- TO-DO LIST
[a] Answer these questions about the post on preparation:
(i) Whose saying does the author return to?
(ii) What is the second reason given for losing sight of adequate preparation?
(iii) What date appears at the top of the post?
[b] Reproduce the part of the post on preparation that opens with the words containing "I return once" and closes with "reasons for this.".

Tuesday, November 20, 2018

Getting the right question is half the battle

I return once again to one of my favorite sayings, by Stephen Covey, who said (I'm paraphrasing): sharpen the saw before you start cutting the wood.  It's a really simple thought - do the right things to prepare before you start a big task, but we lose sight of what adequate preparation looks like in so many activities.  There are several reasons for this.

First, many corporate activities are second nature.  We know how to do them by heart, so preparation feels like wasted time.  Second, we are used to last minute requests for information that don't seem to allow time to think or prepare.  This way of working has become second nature.  Third, in a very time bound and time restricted world, preparation doesn't always feel like value added time.  It can easily feel like time that was lost.  Fourth, time spent in preparation calls into question the knowledge and capabilities of the individual or team.  Shouldn't they already know this stuff?  Thus it is that so many non-standard corporate activities and projects end up with poor preparation, later lamenting the fact that if only they'd taken more time to prepare, they would have done a much better job.

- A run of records
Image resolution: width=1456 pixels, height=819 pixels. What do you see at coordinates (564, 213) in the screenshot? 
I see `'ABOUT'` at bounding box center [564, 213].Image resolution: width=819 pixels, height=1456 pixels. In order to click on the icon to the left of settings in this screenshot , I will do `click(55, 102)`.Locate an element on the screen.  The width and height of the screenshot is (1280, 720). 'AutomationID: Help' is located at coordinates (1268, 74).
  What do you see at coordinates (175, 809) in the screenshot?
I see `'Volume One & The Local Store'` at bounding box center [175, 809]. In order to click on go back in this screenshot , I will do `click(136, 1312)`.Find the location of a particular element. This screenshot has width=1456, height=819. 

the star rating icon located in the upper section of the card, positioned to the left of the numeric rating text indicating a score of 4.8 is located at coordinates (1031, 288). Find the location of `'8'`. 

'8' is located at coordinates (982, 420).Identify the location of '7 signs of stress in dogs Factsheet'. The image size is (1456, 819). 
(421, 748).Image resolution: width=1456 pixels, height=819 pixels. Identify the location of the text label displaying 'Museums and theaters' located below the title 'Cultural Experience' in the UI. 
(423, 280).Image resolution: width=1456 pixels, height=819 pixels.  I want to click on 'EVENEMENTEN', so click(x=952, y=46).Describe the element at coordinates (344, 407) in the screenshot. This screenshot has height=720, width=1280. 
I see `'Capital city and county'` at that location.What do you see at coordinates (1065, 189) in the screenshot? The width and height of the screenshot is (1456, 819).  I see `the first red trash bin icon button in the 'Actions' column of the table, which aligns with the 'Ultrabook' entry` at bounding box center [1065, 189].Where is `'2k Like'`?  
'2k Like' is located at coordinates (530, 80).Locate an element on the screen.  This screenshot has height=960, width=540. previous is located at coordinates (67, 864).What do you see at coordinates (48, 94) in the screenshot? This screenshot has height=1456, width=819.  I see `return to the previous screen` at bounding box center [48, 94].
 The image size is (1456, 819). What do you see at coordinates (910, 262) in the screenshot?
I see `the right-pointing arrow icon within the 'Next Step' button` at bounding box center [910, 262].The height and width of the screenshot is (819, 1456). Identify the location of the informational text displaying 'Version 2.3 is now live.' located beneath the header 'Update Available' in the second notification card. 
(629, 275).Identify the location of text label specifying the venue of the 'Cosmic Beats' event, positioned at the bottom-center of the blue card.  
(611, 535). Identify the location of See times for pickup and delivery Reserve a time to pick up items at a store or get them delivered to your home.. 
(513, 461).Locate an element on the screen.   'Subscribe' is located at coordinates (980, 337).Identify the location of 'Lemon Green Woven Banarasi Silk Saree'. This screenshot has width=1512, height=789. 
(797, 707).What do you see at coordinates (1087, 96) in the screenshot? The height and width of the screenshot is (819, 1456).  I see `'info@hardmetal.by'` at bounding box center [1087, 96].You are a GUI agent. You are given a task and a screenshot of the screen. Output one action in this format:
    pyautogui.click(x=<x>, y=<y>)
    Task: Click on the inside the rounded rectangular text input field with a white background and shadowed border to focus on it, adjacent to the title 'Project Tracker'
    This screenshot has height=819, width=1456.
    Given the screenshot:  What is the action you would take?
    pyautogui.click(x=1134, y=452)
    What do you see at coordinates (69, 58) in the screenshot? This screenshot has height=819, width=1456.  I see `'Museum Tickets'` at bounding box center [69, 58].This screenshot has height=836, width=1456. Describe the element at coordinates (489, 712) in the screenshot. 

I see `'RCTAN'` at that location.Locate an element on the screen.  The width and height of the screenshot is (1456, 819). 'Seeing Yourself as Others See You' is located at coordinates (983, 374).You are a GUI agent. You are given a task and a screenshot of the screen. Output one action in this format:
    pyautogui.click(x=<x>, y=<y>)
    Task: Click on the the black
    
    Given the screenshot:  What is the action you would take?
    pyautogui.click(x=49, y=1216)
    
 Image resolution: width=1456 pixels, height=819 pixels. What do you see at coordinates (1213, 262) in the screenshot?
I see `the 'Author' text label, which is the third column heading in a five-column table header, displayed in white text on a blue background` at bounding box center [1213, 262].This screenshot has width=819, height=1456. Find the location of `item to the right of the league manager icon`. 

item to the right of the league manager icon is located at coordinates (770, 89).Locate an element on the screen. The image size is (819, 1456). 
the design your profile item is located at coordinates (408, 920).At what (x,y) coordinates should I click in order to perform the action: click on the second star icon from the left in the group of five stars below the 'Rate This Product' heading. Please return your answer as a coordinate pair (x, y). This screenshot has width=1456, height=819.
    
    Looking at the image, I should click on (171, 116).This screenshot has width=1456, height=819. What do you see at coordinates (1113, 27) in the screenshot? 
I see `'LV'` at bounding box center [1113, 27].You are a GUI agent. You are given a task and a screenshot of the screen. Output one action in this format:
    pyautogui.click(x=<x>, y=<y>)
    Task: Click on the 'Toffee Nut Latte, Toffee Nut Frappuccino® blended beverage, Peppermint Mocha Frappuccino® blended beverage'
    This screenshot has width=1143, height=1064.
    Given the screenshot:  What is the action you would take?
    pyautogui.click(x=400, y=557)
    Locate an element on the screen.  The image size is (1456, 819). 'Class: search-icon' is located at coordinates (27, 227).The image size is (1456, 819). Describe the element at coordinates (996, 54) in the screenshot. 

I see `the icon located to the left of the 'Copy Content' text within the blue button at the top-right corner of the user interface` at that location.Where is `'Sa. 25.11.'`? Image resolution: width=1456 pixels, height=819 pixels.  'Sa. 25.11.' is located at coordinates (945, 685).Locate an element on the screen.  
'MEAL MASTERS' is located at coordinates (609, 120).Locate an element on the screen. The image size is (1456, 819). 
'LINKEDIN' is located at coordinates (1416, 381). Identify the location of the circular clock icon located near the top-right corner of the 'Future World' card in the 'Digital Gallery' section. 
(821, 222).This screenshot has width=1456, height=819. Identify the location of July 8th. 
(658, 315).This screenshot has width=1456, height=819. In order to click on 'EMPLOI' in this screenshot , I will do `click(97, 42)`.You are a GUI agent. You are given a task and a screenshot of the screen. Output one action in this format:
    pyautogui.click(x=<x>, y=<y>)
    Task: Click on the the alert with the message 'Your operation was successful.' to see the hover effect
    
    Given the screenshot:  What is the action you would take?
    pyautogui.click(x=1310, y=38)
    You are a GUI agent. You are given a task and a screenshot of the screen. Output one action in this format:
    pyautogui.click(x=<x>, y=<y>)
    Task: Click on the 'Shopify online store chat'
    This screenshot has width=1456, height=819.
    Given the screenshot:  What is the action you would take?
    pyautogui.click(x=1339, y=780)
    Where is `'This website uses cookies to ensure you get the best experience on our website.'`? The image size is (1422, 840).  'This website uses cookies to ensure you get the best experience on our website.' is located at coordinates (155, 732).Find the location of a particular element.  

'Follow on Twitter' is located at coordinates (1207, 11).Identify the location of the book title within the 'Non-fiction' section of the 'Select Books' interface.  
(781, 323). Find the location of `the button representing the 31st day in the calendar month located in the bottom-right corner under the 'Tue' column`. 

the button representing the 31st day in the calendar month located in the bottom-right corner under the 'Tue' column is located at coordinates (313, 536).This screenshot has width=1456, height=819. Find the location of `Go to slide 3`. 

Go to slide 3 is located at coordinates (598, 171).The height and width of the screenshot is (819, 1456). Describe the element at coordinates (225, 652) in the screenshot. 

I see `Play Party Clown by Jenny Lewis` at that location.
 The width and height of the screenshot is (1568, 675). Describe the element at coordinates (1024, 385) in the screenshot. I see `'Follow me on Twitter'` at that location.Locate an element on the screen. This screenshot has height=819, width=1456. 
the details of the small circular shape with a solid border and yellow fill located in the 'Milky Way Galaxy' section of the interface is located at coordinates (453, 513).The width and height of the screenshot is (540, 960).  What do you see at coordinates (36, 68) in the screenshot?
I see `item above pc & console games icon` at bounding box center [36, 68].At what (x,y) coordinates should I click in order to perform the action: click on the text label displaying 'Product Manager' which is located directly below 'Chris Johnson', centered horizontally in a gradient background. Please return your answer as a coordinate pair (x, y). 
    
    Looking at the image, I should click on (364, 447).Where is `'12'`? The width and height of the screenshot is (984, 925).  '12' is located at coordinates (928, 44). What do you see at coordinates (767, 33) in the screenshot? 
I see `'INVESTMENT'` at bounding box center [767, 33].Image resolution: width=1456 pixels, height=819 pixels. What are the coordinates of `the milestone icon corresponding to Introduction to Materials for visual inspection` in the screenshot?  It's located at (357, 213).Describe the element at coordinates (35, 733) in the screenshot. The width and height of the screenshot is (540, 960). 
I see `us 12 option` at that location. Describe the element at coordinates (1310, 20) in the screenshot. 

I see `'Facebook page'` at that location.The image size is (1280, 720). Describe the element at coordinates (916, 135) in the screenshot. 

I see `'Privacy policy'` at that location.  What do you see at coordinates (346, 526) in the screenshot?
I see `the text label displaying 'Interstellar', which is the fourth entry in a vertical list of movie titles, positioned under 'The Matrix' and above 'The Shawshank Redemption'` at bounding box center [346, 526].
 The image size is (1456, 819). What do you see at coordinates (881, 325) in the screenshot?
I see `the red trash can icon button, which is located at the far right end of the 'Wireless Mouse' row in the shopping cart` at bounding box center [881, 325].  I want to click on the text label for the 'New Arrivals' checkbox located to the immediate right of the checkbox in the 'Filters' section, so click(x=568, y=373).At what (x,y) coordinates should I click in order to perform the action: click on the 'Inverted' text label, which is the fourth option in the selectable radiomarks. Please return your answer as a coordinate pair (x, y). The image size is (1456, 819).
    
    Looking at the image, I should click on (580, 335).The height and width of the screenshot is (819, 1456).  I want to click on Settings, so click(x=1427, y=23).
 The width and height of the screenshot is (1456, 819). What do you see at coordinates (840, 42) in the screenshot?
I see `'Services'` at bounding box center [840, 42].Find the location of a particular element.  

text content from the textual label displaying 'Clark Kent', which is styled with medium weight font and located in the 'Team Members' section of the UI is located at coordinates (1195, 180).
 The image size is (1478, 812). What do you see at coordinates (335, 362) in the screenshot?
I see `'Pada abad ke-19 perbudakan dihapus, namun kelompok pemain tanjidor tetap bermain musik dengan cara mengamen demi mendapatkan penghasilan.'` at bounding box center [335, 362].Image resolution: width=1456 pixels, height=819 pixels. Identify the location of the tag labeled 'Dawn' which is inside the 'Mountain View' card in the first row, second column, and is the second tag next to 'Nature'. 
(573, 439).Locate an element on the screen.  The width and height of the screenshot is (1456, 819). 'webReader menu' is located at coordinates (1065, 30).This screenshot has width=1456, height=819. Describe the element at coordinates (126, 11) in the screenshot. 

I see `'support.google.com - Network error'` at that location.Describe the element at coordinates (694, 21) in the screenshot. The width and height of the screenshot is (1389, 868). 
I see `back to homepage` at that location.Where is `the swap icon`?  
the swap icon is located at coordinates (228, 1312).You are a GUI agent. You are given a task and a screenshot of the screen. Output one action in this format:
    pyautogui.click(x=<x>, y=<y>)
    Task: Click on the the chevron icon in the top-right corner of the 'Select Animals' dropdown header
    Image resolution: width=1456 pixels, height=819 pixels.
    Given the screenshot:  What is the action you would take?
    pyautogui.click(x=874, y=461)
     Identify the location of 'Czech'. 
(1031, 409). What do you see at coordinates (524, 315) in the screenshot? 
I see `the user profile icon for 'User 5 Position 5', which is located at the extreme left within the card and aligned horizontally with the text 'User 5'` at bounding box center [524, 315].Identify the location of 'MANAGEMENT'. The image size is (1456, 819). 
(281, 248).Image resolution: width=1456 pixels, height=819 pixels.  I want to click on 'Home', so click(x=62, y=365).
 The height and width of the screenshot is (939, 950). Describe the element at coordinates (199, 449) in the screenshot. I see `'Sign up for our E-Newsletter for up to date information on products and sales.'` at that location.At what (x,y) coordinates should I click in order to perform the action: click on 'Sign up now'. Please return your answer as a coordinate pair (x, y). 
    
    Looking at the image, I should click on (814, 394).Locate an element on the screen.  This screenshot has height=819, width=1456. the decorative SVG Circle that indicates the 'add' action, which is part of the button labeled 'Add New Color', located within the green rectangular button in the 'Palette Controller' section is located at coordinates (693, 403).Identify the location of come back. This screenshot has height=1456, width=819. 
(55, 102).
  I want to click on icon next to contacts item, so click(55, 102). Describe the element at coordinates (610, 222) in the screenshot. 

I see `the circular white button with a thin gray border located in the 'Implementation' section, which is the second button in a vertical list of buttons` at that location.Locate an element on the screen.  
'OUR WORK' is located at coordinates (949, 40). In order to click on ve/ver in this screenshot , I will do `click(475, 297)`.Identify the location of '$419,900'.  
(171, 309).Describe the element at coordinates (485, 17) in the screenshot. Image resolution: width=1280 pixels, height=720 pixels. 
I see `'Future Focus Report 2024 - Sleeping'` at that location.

- TASK ANSWERS
[a]
(i) Stephen Covey's.
(ii) People are used to last-minute requests for information that don't seem to allow time to think or prepare.
(iii) Tuesday, November 20, 2018.

[b]
I return once again to one of my favorite sayings, by Stephen Covey, who said (I'm paraphrasing): sharpen the saw before you start cutting the wood.  It's a really simple thought - do the right things to prepare before you start a big task, but we lose sight of what adequate preparation looks like in so many activities.  There are several reasons for this.